- [Description of the task]: Below are entries; count the lines among them that contain the word "Enable", and give only the count.

═════ Listed entries ═════

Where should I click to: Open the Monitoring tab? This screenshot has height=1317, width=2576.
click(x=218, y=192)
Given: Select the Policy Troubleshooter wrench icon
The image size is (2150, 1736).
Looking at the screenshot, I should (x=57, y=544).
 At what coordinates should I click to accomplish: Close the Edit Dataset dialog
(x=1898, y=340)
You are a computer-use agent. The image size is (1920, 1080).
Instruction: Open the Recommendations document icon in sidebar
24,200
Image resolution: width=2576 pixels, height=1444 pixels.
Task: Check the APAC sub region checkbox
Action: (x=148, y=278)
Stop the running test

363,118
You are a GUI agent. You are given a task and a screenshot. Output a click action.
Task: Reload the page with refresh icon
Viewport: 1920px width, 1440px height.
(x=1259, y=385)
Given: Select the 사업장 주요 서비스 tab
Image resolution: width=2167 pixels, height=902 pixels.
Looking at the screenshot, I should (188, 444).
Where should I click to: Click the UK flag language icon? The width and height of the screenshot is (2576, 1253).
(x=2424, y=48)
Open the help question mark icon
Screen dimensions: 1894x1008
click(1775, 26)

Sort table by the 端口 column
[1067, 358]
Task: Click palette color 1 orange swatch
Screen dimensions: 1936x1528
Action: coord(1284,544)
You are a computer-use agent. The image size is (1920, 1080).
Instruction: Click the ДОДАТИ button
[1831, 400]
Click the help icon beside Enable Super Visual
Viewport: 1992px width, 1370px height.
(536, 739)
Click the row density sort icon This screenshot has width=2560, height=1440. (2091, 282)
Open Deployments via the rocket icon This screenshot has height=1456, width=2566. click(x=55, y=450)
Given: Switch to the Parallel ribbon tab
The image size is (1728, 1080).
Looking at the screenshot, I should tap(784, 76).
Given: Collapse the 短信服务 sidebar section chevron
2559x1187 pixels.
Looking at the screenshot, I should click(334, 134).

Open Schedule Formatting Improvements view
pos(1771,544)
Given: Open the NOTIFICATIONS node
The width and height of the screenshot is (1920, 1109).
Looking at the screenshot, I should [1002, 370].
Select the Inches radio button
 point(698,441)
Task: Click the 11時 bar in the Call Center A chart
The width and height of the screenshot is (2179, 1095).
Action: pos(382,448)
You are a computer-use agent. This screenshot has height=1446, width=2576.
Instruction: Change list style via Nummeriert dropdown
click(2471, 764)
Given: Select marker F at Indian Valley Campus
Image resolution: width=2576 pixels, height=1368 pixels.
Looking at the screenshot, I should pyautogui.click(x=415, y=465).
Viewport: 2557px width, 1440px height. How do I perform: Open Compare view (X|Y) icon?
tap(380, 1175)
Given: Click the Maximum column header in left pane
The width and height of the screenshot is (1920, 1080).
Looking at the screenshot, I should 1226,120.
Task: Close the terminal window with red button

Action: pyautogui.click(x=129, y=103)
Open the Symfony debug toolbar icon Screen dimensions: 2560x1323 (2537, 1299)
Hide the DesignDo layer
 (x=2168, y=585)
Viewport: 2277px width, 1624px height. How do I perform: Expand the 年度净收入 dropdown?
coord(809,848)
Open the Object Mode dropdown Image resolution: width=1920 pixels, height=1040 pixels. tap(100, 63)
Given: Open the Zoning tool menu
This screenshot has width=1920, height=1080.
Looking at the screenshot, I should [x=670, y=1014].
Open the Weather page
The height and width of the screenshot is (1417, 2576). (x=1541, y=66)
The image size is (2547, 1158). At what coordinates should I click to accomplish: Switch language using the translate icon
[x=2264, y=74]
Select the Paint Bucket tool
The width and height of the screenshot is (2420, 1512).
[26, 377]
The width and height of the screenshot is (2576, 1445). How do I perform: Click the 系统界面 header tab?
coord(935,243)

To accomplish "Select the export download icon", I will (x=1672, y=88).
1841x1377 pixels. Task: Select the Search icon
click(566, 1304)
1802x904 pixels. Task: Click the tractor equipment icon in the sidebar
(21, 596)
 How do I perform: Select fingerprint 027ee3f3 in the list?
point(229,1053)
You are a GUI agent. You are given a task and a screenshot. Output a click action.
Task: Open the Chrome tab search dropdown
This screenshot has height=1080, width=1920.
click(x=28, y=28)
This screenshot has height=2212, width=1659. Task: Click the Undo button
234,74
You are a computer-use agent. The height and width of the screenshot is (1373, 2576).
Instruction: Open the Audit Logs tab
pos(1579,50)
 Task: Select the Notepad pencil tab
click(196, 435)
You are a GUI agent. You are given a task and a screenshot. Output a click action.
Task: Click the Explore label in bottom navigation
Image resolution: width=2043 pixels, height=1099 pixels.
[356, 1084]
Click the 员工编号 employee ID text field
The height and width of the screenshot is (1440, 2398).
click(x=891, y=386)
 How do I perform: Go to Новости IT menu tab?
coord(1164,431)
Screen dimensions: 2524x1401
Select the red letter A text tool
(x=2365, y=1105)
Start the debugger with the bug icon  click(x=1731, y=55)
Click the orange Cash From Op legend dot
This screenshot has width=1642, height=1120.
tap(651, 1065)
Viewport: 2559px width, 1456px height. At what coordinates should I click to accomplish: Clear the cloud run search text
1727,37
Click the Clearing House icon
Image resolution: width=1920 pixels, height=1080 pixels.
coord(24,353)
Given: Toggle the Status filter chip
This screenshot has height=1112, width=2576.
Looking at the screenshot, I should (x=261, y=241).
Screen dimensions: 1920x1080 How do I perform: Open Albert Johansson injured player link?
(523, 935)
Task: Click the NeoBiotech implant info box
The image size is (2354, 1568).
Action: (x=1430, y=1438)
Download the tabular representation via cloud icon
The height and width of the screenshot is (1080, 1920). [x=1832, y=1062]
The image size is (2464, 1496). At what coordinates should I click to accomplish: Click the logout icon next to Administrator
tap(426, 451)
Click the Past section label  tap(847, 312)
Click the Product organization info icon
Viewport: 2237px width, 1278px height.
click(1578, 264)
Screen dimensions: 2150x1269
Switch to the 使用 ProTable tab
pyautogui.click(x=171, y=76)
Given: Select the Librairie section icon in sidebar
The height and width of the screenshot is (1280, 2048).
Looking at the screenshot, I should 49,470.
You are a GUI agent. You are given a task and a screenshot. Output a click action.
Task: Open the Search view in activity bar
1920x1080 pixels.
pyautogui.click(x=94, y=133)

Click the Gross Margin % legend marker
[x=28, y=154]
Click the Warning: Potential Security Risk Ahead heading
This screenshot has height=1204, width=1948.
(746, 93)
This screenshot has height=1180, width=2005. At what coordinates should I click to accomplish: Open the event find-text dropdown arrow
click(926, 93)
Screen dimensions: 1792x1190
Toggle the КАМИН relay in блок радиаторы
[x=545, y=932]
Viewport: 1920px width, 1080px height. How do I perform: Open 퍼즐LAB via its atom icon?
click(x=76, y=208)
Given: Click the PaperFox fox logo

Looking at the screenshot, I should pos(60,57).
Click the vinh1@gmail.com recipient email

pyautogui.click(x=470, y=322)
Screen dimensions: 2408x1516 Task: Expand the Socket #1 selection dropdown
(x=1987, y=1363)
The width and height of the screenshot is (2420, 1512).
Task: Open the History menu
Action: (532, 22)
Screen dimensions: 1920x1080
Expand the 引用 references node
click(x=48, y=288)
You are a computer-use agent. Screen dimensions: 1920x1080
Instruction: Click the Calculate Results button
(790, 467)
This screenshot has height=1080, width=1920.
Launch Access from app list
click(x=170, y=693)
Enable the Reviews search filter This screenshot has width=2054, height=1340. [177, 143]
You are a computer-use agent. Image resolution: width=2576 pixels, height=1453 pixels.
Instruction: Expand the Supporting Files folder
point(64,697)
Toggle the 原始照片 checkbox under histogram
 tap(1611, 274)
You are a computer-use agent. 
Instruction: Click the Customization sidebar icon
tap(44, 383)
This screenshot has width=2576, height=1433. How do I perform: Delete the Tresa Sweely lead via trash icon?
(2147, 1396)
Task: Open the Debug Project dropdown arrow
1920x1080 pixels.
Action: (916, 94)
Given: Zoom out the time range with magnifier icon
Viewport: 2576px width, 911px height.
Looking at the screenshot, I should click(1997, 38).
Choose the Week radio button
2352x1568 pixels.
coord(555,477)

═════

- [Task response]: 2